The disturbing admission by the Trump administration’s health agency highlights the silence of the Biden administration about these deaths and raises further questions about its integrity or lack thereof.
“Why did it take until 2025 to perform this analysis, and take necessary further actions? Deaths were reported between 2021 and 2024, and ignored for years,” wrote Prasad. He acknowledged that the vaccines potentially killed more children on balance, considering that they had virtually no risk of dying from COVID.
“The truth is we do not know if we saved lives on balance,” he wrote. “It is horrifying to consider that the US vaccine regulation, including our actions, may have harmed more children than we saved. This requires humility and introspection.”
The Center for Biologics Evaluation and Research (CBER) will reportedly strengthen its safety protocols for vaccines, including by requiring more clinical trials as opposed to relying on antibody laboratory studies, modifying the annual flu vaccine release, and examining the effect of administering multiple vaccines in one round.
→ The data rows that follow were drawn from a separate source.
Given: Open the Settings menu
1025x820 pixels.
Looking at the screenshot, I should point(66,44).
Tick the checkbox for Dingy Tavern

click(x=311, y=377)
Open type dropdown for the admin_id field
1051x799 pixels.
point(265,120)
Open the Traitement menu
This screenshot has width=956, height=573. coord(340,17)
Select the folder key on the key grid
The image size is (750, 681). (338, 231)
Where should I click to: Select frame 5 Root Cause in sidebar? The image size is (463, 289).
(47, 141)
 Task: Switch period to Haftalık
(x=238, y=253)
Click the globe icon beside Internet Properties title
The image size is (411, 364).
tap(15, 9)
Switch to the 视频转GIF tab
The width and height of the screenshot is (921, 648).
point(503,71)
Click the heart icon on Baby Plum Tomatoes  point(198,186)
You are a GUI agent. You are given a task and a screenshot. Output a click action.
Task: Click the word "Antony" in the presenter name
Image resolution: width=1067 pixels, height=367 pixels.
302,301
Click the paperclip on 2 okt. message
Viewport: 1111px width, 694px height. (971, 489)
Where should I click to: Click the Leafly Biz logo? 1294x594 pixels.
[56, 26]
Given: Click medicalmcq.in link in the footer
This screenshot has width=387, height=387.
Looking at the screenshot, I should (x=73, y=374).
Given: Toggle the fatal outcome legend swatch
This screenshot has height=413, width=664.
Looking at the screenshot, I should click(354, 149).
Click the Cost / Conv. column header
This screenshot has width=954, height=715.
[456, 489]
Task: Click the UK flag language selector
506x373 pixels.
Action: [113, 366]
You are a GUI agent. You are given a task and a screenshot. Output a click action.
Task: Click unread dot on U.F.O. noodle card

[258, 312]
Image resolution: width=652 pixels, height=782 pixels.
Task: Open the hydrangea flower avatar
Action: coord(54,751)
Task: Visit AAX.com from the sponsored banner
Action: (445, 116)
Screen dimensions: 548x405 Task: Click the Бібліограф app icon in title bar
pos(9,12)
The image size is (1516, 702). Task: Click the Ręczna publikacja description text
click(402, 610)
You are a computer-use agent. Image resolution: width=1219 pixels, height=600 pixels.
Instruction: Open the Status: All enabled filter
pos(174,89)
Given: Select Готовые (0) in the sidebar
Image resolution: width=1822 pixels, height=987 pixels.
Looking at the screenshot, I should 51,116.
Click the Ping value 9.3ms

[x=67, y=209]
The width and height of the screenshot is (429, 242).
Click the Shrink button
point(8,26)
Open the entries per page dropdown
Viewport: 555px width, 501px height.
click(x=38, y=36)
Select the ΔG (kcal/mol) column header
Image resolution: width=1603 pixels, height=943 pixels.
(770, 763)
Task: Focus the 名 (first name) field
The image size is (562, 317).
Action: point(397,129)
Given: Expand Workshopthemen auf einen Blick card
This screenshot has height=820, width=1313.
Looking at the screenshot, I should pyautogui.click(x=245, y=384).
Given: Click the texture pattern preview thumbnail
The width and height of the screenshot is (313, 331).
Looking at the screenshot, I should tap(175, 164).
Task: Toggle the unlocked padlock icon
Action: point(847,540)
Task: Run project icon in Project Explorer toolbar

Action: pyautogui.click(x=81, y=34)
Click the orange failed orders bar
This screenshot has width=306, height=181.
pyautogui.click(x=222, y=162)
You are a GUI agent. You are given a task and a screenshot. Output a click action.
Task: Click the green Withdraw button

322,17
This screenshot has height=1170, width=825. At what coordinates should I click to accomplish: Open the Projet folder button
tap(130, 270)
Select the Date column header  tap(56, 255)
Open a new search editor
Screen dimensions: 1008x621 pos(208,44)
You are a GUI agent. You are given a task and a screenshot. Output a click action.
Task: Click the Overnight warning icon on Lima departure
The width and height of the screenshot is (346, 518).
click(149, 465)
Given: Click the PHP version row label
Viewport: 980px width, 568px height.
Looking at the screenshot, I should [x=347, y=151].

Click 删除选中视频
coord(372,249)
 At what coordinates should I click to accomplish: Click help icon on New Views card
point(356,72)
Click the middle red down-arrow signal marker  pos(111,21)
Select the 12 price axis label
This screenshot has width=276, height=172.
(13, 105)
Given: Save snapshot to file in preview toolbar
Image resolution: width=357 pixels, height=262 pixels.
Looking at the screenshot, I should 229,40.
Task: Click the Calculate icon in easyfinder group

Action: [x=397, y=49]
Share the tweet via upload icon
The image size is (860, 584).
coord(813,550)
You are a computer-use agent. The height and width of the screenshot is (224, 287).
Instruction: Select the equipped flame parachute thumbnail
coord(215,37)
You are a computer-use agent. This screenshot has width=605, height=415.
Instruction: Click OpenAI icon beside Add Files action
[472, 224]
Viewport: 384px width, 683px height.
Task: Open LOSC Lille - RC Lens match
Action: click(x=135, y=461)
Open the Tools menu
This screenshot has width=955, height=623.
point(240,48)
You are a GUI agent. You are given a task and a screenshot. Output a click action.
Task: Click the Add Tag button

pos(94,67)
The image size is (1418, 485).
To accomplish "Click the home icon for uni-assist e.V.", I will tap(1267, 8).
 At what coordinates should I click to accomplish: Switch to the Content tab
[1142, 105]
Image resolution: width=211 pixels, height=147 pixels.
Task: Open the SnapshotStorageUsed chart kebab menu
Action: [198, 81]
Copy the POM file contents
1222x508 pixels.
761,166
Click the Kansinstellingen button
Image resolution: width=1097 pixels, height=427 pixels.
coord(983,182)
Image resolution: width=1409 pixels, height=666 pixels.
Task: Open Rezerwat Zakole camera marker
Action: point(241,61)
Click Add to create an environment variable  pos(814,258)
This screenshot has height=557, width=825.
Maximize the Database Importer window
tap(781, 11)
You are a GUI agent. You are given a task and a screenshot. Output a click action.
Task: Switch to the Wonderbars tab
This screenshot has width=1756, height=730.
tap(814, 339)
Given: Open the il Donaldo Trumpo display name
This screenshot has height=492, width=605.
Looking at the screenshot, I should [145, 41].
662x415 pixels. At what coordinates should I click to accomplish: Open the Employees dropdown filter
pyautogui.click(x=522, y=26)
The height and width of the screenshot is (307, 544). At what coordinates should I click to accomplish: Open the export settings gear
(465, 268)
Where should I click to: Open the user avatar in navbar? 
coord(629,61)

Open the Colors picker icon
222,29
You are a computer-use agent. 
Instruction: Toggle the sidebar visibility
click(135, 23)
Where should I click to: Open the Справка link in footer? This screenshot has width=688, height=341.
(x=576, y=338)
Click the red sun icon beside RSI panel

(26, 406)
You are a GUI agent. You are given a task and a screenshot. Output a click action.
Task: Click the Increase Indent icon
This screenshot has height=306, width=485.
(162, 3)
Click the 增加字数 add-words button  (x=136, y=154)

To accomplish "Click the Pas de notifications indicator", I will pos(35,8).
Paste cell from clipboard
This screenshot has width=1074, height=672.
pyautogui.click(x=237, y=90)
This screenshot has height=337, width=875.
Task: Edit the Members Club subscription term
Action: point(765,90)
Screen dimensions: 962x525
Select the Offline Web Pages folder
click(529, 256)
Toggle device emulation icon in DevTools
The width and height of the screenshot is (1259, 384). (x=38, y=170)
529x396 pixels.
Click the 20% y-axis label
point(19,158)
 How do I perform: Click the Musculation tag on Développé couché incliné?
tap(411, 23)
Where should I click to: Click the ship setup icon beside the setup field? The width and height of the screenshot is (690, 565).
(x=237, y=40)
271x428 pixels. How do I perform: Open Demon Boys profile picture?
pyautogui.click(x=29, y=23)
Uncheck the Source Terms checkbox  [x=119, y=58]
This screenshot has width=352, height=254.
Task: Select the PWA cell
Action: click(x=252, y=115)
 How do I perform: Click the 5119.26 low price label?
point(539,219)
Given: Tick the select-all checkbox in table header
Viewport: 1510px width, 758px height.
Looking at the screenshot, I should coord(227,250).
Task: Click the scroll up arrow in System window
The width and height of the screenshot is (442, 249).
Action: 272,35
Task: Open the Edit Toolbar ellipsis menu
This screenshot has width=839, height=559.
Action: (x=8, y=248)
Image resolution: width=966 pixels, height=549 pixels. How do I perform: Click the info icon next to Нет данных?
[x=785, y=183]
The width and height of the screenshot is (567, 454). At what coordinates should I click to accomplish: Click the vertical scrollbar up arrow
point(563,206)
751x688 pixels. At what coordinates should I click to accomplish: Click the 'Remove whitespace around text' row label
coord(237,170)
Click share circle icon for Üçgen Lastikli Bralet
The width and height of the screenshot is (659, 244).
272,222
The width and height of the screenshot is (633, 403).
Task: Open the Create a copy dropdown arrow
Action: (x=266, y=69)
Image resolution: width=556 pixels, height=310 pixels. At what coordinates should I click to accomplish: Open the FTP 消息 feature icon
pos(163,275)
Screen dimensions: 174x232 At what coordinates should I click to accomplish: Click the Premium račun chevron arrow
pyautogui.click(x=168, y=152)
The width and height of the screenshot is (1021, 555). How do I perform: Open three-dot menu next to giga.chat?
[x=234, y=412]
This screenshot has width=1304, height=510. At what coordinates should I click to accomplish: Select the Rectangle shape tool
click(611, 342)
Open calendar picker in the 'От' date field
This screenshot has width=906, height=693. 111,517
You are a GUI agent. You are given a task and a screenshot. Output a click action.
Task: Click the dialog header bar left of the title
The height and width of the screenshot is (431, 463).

This year, the CDC removed COVID shots from its recommended “vaccines” for healthy children. A CDC panel had voted in 2022 to add the COVID shots to the childhood immunization schedule despite their experimental nature and the fact that they were produced in a fraction of the time ordinarily required to bring a vaccine to market.
The push for COVID shots for children was spearheaded at least in part by CBER Director Peter Marks, who pushed for full approval of the COVID shots even for the young and healthy and laid the foundation for COVID shot mandates.
A large, growing body of evidence shows that the mRNA shots were dangerous to human health in a wide variety of ways and caused deaths at a rate far exceeding usual safety standards for vaccines. As Dr. Mary Talley Bowden, an ear, nose and throat specialist in Houston, Texas, explained to Tucker Carlson in April:
Normally, the FDA will put a black box warning on a medication if there have been five deaths. They will pull it off the market if there have been 50. Well, according to VAERS, (the) Vaccine Adverse Event Reporting System – and it’s vastly under-reported, which I have seen firsthand – there have been 38,000 deaths from these COVID shots.
That number has since increased, according to VAERS, which now reports 38,773 deaths, 221,257 hospitalizations, 22,362 heart attacks, and 29,012 cases of myocarditis and pericarditis due to the COVID shot as of August 29, among other ailments.